To describe phasic activations, we referred to increased activations at sequence boundaries compared with increments as effects of sequence boundaries. Similarly, we referred to increased activations in increments compared with baseline trials as effects of increments.

In the left hemisphere, we observed significant phasic activations in two regions located in the anterior and posterior IPS (Table 2, Fig. 2, yellow and green regions). Both regions exhibited effects of motor and task sequence boundaries as well as effects of motor and task increments (Fig. 4). Both regions were contiguous to the tonically activated IPS region described above. Post hoc analyses revealed that in this latter region, all the phasic effects were also significant (see below and Fig. 3B).

View this table:
Table 2.

Activation peaks in the parietal cortex: event-related activations

Figure 4.
Figure 4.

Activations of parietal regions showing phasic responses only. Graphs show reconstruction of magnetic resonance (MR) signal changes in the different conditions in specified regions averaged over clusters and subjects (error bars indicate SEs across subjects). For each time course, data points are adjusted; peristimulus MR signals are averaged in time bins of 2 s and obtained after subtracting the estimated contribution of other events computed from the multiple linear regression model. Event-related activations in the left anterior and posterior IPS (yellow and green regions in Fig. 2, respectively), right middle IPS and the precuneus (orange regions), and in bilateral SMG/TPJ regions (red regions) are shown. Dashed lines indicate baseline trials. Solid lines with no symbols indicate increment trials. Solid lines with squares indicate sequence boundary trials. x-axis origins are stimulus onsets. SMG/TPJ activations actually differed between endogenous and exogenous terminations (see Results and Fig. 5)

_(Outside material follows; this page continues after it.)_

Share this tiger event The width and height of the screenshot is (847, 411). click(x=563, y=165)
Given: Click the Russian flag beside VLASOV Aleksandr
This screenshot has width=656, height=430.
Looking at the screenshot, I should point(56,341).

In the right hemisphere, significant phasic activations were observed in a single region located in the middle IPS (Table 2, Fig. 2, orange region). In this region, we found significant effects of motor sequence boundaries and task increments. Additional post hoc analyses also revealed effects of motor increment in this region (see below and Fig. 4). The region was contiguous to the two ventral and dorsal IPS regions showing sustained activations. Again, post hoc analyses revealed that in these two IPL regions, effects of motor sequence boundaries and task increments were significant (see below and Fig. 3B).

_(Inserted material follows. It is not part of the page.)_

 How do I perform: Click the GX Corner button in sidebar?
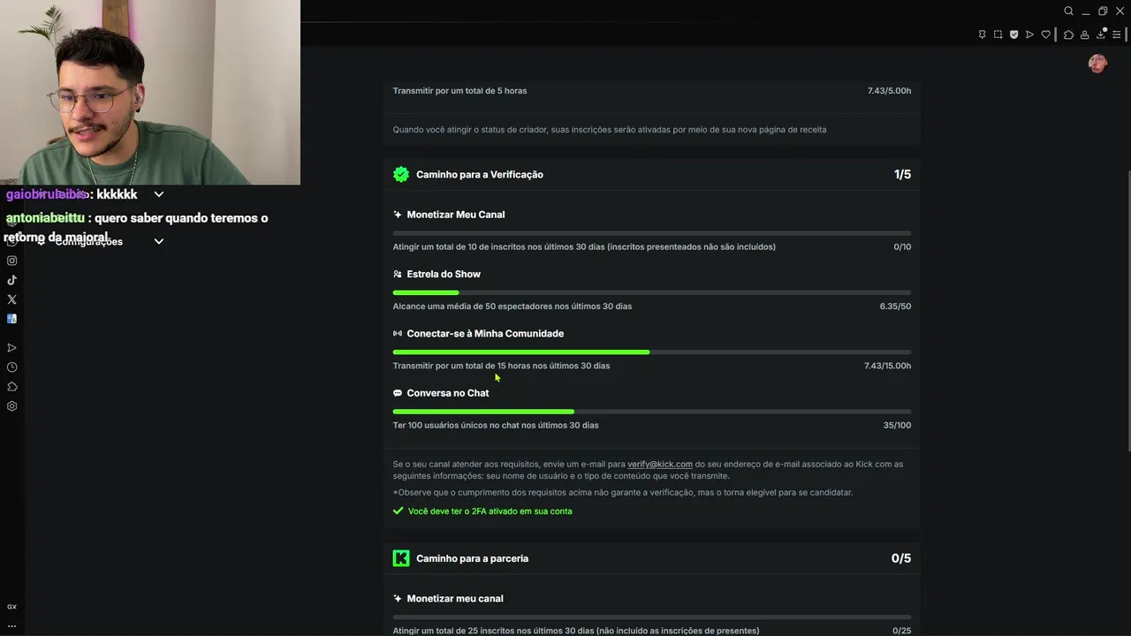click(x=12, y=607)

In addition, phasic activations were found in two bilateral regions. First, significant effects of task increment were observed in the precuneus (BA 7) (Table 2, Fig. 2, orange region). Post hoc analyses also revealed that precuneus activations were similar to those in the right IPL region (see below and Fig. 4). Second, significant effects of task sequence boundaries were observed at the inferior, anterior part of the supramarginal gyrus [BA 40; supramarginal gyrus at the temporoparietal junction (SMG/TPJ)] (Table 2, Fig. 2, red regions). Post hoc analyses also indicated that this region responded to initiation and endogenous termination of both motor and task sequences (see below and Fig. 5).

Figure 5.
Figure 5.

Phasic activations in the SMG/TPJ. Graphs show reconstruction of magnetic resonance (MR) signal changes in the different conditions in the SMG/TPJ averaged over clusters and subjects (error bars indicate SEs across subjects). For each time course, data points are adjusted; peristimulus MR signals are averaged in time bins of 2 s and obtained after subtracting the estimated contribution of other events computed from the multiple linear regression model. x-axis origins are stimulus onsets. Triangles indicate responses to sequence initiation. Dashed lines indicate responses in baseline trials. Solid lines indicate responses to sequence increment. Open and filled circles indicate responses to exogenous and endogenous termination, respectively.

Post hoc factorial analyses

Post hoc factorial ANOVAs were conducted in regions identified above by averaging magnetic resonance signals over the corresponding activation clusters (see Materials and Methods). Such analyses allow to possibly detect additional joint effects in these regions by minimizing type II statistical errors.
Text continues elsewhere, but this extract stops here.